Derry was educated at the Dragon School, a preparatory school for boys in Oxford, England, and at Charterhouse, in Surrey. In 1939, he enlisted in the Royal Air Force as an aerial gunner and radio operator. He was assigned as a crewman on Lockheed Hudson bombers with Coastal Command, before being sent to Canada for pilot training in 1943. On his return to England he was “seconded” to the Air Transport Auxiliary.
Derry returned to combat operations in October 1944, flying Hawker Typhoons on close air support missions with No. 182 Squadron. Shortly after, he was transferred to No. 181 Squadron as a flight commander. In March 1945, Derry returned to No. 182 as the squadron’s commanding officer.
On 29 June 1945, Acting Squadron Leader Derry was awarded the Distinguished Flying Cross.

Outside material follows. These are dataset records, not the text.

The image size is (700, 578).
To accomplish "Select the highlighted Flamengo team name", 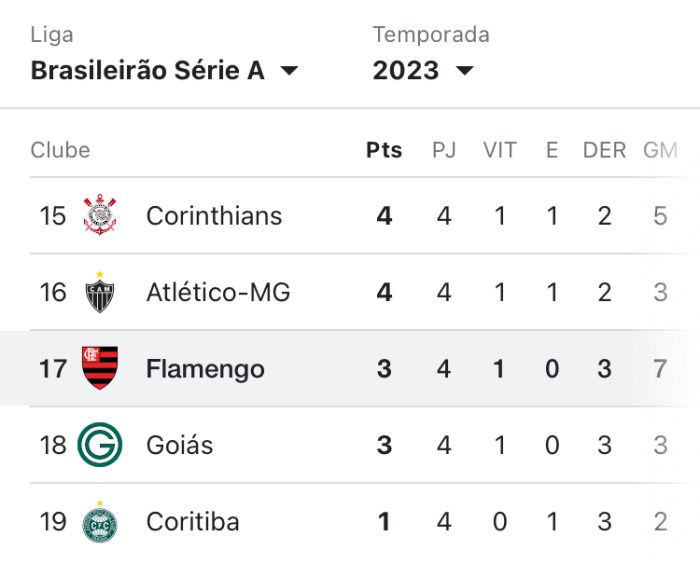I will click(205, 369).
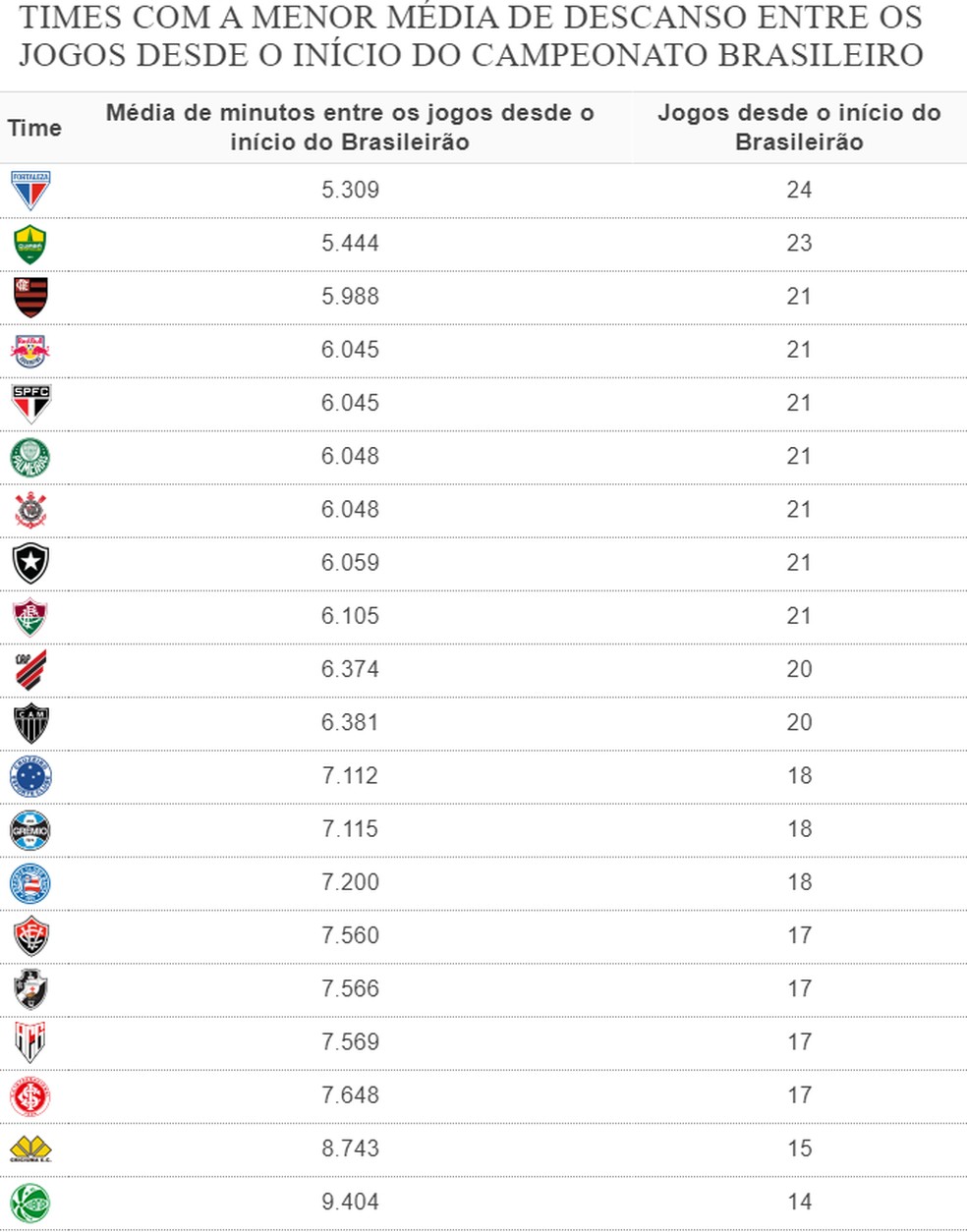This screenshot has height=1232, width=967.
Task: Click the Corinthians crest icon
Action: pyautogui.click(x=30, y=510)
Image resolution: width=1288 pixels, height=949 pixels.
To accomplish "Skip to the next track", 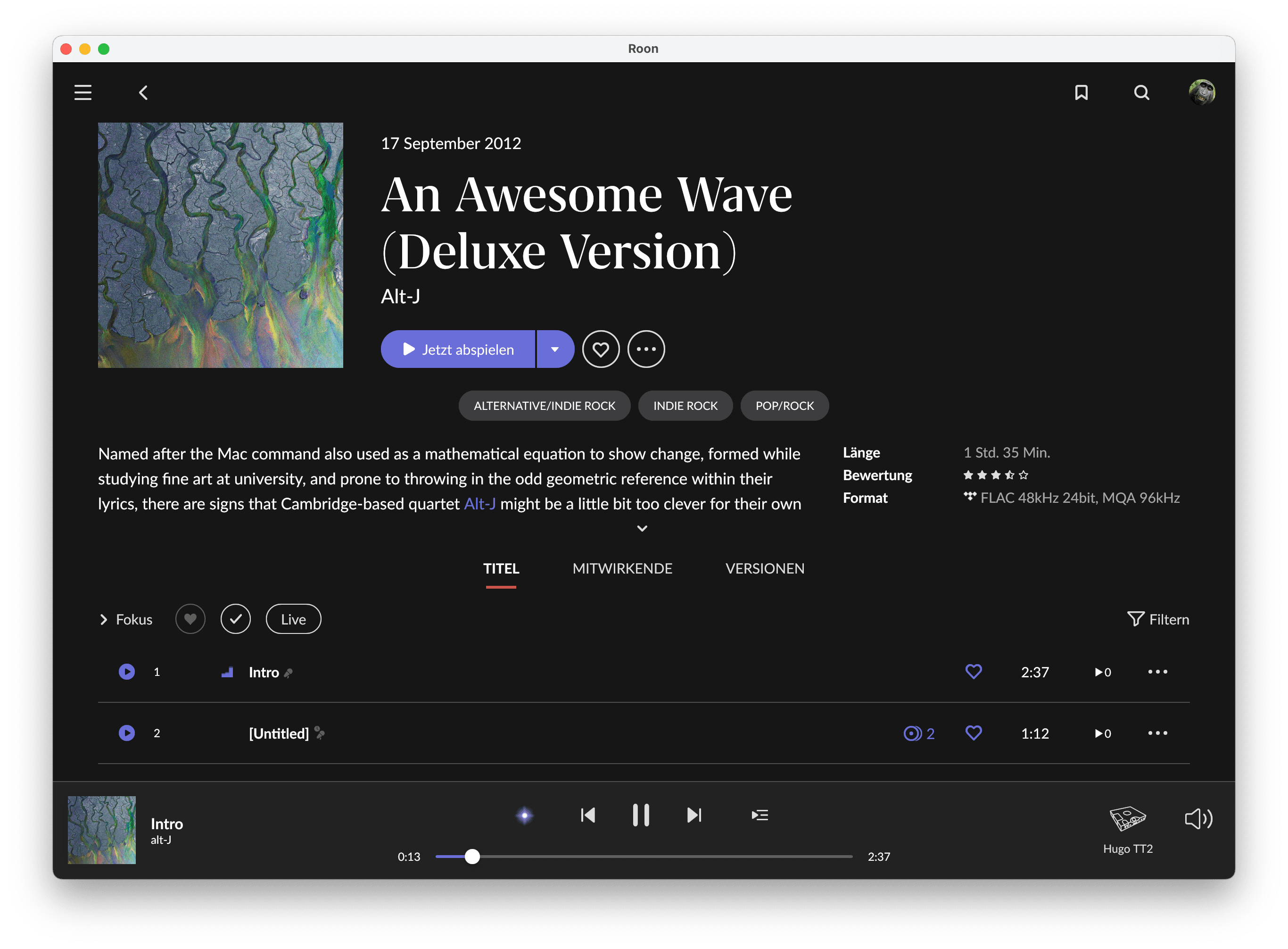I will pyautogui.click(x=694, y=815).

His citation, published in The London Gazette, reads:
This officer has participated in a large number of sorties as air gunner and later pilot. He has at all times displayed great determination and skill and his courage has been of the highest order. In April 1945, he led his squadron in an attack against enemy gun positions. Despite intense opposition the attack was pressed home with great accuracy. The success of this operation was due in no small measure to Squadron Leader Derry’s gallant and skillful leadership. This officer has set a fine example to all.

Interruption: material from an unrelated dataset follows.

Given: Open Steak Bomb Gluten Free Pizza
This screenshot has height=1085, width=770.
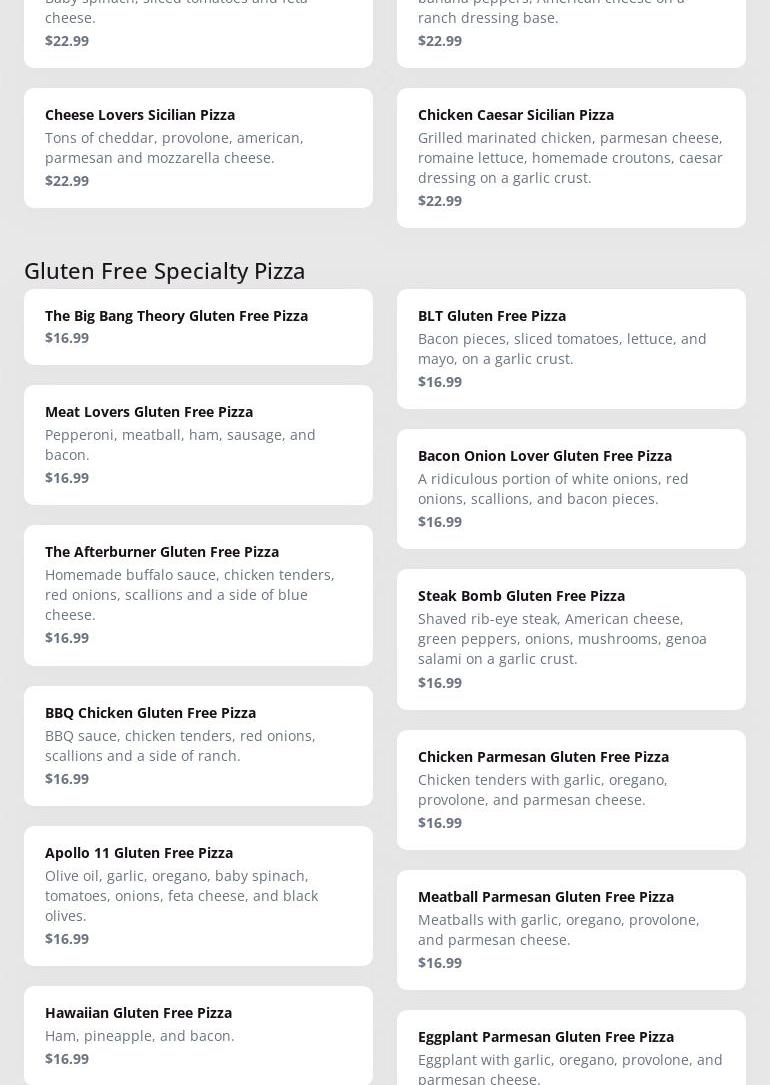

—Fourth Supplement to The London Gazette of Tuesday, the 26th of JUNE, 1945, Numb. 37154, at Page 3405, Column 1.
Her Majesty, Wilhelmina, The Queen of The Netherlands, awarded Acting Squadron Leader Derry the Bronzen Leeuw (Bronze Lion).

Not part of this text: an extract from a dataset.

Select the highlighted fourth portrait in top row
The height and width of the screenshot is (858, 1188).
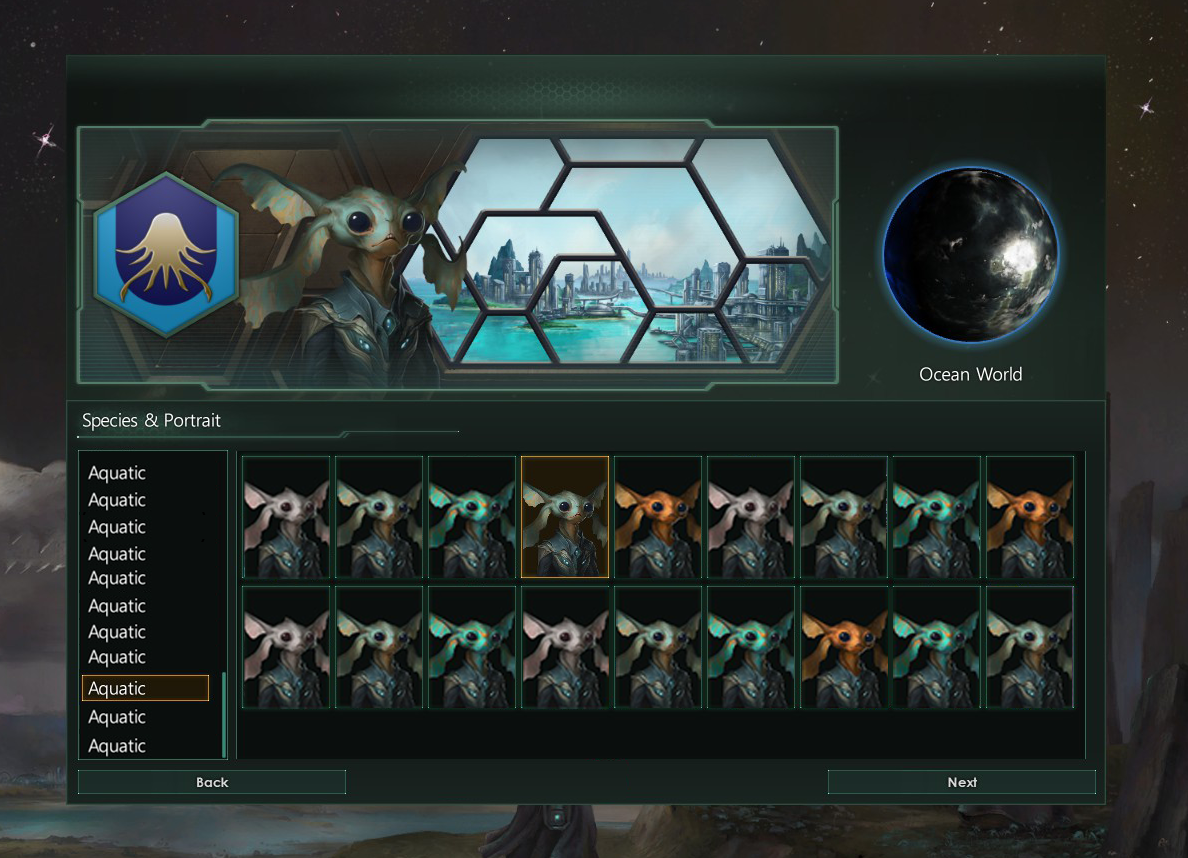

After No. 182 Squadron was disbanded 30 September 1945, Squadron Leader Derry was appointed commanding officer of the Day Fighter Leader School at the Central Flying School, flying the Hawker Tempest.
After being released from service, Derry became an experimental and production test pilot for Vickers Supermarine. In October 1947, he moved to de Havilland.
On 12 April 1948, Derry flew a de Havilland DH.108 to set a Fédération Aéronautique Internationale (FAI) World Record for Speed over a Closed Circuit of 100 Kilometers without Payload, averaging 974.026 kilometers per hour (605.232 miles per hour).¹ On 6 September 1948, Derry exceeded the speed of sound in the de Havilland DH.108. He was awarded the Gold Medal of the Royal Aeronautical Club. The Royal Automobile Society awarded Derry The Segrave Trophy, “for the most outstanding demonstration of transportation by land, air or water: The Spirit of Adventure.”
More than one member of Flight‘s staff was proud to know John Derry—a fine-looking young man and an inspiring personality—and on occasions to talk of flying and testing with him. We recall his cheerful unassuming manner, his completely straightforward and natural approach to any topic, and his firm opinion upon matters which he himself had studied and investigated. He was undoubtedly one of what we now call the new generation of test pilots, men who must be able to back their flying experience and skill as pilots with a full technical understanding.
—FLIGHT and AIRCRAFT ENGINEER, No. 2277, Vol. LXII. Friday, 12 September 1952, at Page 344, Column 2
John Derry was married with two children.
“I am never happier than when I am in the air.”
—Squadron Leader John Douglas Derry, D.F.C.